SELECTED TEXT »
>>>>

Below is one man’s opinion on the top 10 pairs of brothers to play college basketball. Just missing the list? Tyler and Cody Zeller.

10. Dominique and Gerald Wilkins
Both Wilkins brothers were more successful NBA players, but that shouldn’t diminish what they accomplished in the college ranks. Dominique is arguably the best player in Georgia history, and its only player to win SEC Player of the Year. Younger brother Gerald helped guide Chattanooga to the NCAA Tournament in his first season, and his 21.0 points per game as a senior is the highest in school history.

9. Tom and Dick Van Arsdale
The most accomplished twins to ever play basketball, it wasn’t just looks that made the two difficult to distinguish. Tom averaged 17.4 points and 10.0 rebounds in his three seasons at Indiana, while Dick averaged 17.2 points and 10.0 rebounds.

8. Chuck and Wesley Person
Only three players in Auburn history have scored 2,000 points. Two of them were brothers. Chuck is the school’s all-time leader with 2,311 points, while Wesley is third at 2,066. While both were elite at Auburn, it’s worth noting that neither won SEC Player of the Year.

7. Mark and Brent Price
At a school famous for producing guards, no one had a better career at Georgia Tech than Mark Price. He was the first freshman to lead the ACC in scoring, and was the Yellow Jackets’ leading scorer in all four seasons. Brent Price split his college career between South Carolina and Oklahoma. He was an All-Big Eight selection as senior, once scoring 56 points in a game.

6. George and Ed Mikan
Named of ESPN’s 25 greatest college basketball players in 2008, George Mikan helped revolutionize the game with his height. A two-time national player of the year, he led DePaul to the NIT title in 1945, averaging 40.0 PPG in that tournament. A year younger, Ed was also a member of that championship team. He also went on to become a member of DePaul’s Hall of Fame and play in the NBA.

5. Ed and Charles O’Bannon
The O’Bannon brothers combined to bring UCLA a national title in 1995. Ed won the Wooden Award that year, as well as the Most Outstanding Player of the tournament. Charles was an All-Pac-10 selection in each of the two years after Ed left, making it five consecutive years than an O’Bannon was so honored.

<<<<

TASK INSTRUCTIONS »
Copy everything from "5. Ed and Charles" down to "was so honored." in the list of college basketball brothers, renaming "national title" as "championship".

INPUT DATA »
>>>>

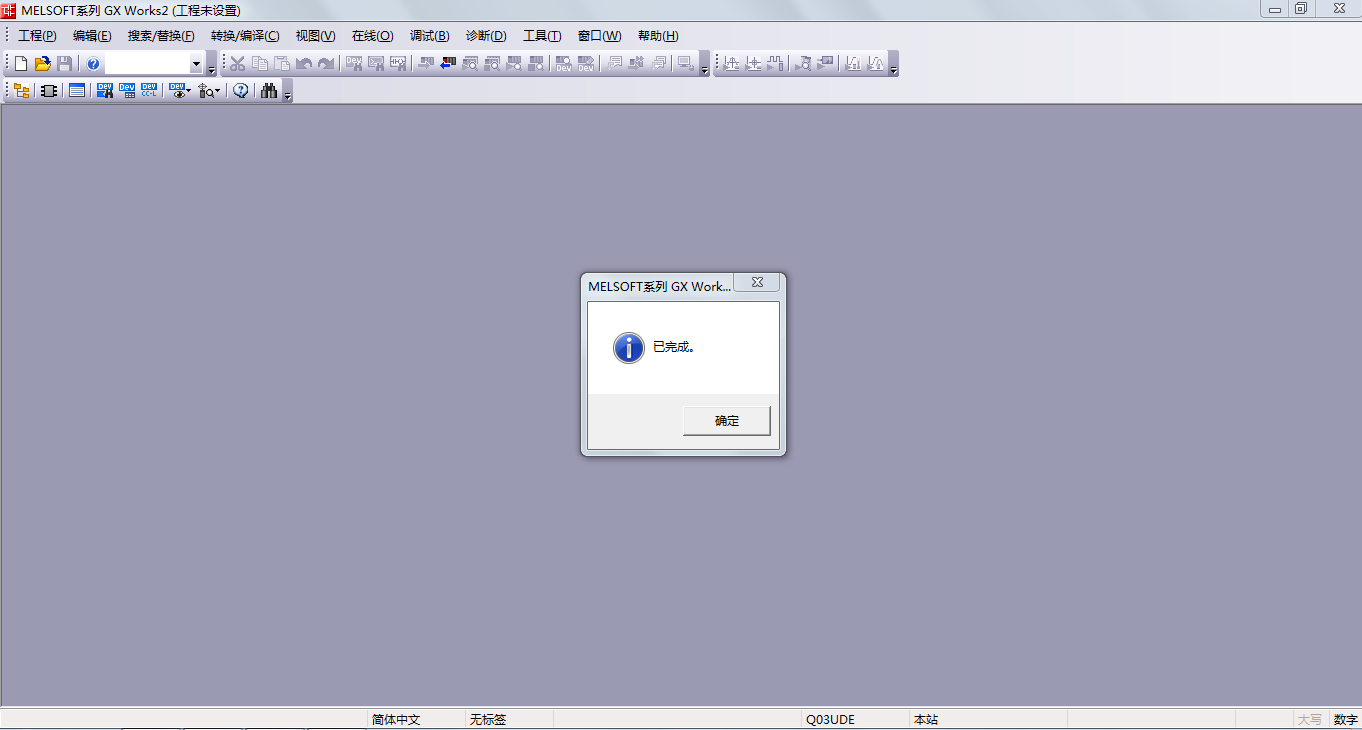
Task: Click the Dev CC-L device icon
Action: pyautogui.click(x=149, y=91)
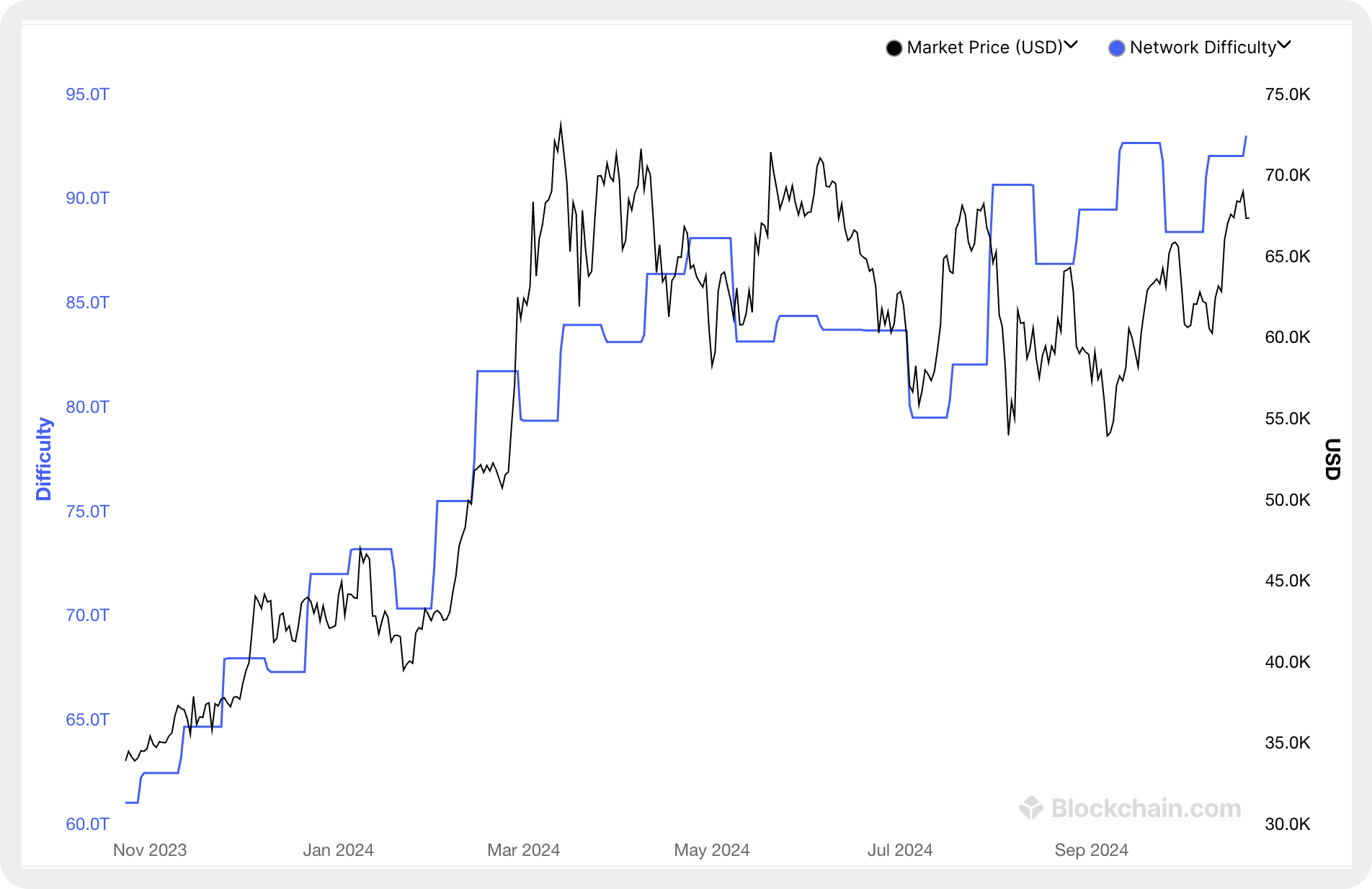Select the Sep 2024 date label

<<<<

THE COMPLETED TASK »
5. Ed and Charles O’Bannon
The O’Bannon brothers combined to bring UCLA a championship in 1995. Ed won the Wooden Award that year, as well as the Most Outstanding Player of the tournament. Charles was an All-Pac-10 selection in each of the two years after Ed left, making it five consecutive years than an O’Bannon was so honored.